++++ Records supplied ++++
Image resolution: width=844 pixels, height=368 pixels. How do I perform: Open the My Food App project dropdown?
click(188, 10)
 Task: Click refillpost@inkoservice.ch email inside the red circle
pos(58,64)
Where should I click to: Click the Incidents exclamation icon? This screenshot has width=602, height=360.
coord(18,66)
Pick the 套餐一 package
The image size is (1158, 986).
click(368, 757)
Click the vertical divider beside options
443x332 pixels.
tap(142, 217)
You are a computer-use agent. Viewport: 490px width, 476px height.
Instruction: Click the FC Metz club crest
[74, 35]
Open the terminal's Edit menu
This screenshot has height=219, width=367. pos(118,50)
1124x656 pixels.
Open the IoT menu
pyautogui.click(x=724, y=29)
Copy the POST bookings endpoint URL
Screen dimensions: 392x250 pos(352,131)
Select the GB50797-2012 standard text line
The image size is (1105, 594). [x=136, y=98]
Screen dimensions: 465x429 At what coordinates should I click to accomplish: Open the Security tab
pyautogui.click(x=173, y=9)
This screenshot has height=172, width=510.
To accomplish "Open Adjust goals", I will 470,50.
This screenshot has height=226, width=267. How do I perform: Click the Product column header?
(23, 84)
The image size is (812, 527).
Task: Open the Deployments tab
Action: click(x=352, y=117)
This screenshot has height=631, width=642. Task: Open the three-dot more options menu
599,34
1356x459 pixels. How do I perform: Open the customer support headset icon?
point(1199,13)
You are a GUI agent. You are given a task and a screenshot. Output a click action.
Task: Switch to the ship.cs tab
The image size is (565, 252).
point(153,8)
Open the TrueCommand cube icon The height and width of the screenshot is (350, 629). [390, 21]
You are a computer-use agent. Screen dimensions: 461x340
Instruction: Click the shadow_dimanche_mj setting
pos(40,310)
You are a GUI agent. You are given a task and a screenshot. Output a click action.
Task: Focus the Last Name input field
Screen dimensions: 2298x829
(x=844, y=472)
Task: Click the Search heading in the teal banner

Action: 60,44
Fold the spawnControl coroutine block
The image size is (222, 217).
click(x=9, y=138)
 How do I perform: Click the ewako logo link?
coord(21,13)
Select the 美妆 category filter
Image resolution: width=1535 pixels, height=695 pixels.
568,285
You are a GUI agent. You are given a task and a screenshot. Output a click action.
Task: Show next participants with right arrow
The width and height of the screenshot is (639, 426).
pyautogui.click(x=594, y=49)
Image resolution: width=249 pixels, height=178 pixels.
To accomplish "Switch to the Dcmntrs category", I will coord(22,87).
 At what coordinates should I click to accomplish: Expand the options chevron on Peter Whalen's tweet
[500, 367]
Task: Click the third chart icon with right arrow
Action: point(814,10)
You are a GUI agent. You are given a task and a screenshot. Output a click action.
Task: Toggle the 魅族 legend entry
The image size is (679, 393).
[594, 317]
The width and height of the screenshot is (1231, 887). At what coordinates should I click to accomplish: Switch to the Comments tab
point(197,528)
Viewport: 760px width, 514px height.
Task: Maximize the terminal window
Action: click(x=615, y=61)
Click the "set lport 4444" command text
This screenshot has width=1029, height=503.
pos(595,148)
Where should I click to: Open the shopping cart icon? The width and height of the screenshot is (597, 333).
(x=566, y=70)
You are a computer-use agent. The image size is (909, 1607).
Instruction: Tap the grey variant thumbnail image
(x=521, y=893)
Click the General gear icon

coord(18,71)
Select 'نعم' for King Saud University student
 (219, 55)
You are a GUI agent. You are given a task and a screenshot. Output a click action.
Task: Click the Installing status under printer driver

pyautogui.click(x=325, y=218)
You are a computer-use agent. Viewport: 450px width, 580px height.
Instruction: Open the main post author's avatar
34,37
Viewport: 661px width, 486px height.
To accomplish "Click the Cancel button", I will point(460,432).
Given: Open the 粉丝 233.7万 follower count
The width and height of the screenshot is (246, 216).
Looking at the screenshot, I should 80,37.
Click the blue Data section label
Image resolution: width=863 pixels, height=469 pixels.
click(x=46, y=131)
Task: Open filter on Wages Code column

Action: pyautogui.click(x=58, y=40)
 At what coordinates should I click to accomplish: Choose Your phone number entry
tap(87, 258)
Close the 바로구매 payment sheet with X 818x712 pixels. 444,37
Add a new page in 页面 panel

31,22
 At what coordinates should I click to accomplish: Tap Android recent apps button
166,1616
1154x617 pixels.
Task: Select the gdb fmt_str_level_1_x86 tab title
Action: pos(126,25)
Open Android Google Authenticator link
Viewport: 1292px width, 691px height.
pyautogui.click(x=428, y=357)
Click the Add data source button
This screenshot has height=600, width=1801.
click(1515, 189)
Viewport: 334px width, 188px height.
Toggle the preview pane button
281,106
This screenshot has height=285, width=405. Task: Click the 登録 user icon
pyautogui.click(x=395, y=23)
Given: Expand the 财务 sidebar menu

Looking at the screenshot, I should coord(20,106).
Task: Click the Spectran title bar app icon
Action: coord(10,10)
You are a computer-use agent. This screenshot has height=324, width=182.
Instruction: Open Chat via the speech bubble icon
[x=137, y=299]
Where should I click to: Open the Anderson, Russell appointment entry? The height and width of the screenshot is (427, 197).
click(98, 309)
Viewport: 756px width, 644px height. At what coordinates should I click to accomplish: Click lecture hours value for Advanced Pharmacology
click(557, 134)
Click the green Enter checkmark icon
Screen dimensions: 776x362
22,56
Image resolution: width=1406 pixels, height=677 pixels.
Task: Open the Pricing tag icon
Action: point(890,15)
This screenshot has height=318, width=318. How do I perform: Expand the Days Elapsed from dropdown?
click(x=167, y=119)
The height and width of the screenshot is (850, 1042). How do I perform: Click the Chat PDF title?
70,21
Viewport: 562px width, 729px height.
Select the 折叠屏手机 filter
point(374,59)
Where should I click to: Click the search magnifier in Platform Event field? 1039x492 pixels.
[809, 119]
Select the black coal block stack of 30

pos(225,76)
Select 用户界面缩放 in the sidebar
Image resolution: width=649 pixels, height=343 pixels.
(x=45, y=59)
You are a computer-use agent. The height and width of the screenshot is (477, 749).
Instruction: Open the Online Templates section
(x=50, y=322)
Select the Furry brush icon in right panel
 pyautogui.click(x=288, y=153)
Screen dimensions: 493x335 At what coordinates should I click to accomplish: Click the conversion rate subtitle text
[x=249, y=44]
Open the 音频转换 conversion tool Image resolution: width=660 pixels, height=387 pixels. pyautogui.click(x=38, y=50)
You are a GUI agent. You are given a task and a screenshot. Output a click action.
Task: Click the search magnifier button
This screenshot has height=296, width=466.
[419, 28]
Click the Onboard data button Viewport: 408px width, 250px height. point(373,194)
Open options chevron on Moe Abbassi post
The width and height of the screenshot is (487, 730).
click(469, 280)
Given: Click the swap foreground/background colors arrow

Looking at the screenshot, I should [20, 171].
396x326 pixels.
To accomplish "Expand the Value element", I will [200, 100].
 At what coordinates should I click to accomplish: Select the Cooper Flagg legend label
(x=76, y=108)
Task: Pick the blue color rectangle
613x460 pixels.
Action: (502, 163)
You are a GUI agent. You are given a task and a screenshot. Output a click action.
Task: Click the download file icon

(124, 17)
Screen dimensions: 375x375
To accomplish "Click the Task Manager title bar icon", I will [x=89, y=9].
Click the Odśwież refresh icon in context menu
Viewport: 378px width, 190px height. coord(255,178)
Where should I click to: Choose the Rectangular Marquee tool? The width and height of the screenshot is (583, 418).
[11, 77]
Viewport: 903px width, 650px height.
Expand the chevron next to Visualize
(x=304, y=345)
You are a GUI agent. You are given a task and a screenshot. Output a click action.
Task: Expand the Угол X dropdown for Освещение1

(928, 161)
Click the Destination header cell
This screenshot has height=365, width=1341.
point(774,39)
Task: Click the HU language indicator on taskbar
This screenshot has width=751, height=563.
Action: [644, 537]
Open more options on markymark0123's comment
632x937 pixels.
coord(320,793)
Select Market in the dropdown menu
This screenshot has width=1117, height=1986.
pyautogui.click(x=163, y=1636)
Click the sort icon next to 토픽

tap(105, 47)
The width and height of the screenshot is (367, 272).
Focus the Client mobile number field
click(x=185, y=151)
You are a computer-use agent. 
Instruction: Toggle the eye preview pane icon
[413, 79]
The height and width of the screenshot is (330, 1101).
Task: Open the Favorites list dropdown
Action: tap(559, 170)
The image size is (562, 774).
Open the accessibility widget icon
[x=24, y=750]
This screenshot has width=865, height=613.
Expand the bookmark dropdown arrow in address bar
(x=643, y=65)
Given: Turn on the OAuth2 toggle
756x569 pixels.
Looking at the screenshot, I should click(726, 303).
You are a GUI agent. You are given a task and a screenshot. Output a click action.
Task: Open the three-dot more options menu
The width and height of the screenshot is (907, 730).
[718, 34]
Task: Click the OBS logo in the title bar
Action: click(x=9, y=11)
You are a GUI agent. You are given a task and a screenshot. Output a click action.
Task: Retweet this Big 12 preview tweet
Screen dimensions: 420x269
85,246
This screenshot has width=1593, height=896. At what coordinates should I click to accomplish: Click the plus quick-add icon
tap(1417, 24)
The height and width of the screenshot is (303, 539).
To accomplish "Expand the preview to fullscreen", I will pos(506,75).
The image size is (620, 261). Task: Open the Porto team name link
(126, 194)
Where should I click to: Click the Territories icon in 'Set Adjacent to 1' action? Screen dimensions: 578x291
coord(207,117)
++++
• _What needs to be done_
Your answer must be the lines from the one with "Task: Click the HU" through the last line of the data, repeated exactly and with nothing else.

• _Your response_
Task: Click the HU language indicator on taskbar
This screenshot has width=751, height=563.
Action: [644, 537]
Open more options on markymark0123's comment
632x937 pixels.
coord(320,793)
Select Market in the dropdown menu
This screenshot has width=1117, height=1986.
pyautogui.click(x=163, y=1636)
Click the sort icon next to 토픽

tap(105, 47)
The width and height of the screenshot is (367, 272).
Focus the Client mobile number field
click(x=185, y=151)
You are a computer-use agent. 
Instruction: Toggle the eye preview pane icon
[413, 79]
The height and width of the screenshot is (330, 1101).
Task: Open the Favorites list dropdown
Action: tap(559, 170)
The image size is (562, 774).
Open the accessibility widget icon
[x=24, y=750]
This screenshot has width=865, height=613.
Expand the bookmark dropdown arrow in address bar
(x=643, y=65)
Given: Turn on the OAuth2 toggle
756x569 pixels.
Looking at the screenshot, I should click(726, 303).
You are a GUI agent. You are given a task and a screenshot. Output a click action.
Task: Open the three-dot more options menu
The width and height of the screenshot is (907, 730).
[718, 34]
Task: Click the OBS logo in the title bar
Action: click(x=9, y=11)
You are a GUI agent. You are given a task and a screenshot. Output a click action.
Task: Retweet this Big 12 preview tweet
Screen dimensions: 420x269
85,246
This screenshot has width=1593, height=896. At what coordinates should I click to accomplish: Click the plus quick-add icon
tap(1417, 24)
The height and width of the screenshot is (303, 539).
To accomplish "Expand the preview to fullscreen", I will pos(506,75).
The image size is (620, 261). Task: Open the Porto team name link
(126, 194)
Where should I click to: Click the Territories icon in 'Set Adjacent to 1' action? Screen dimensions: 578x291
coord(207,117)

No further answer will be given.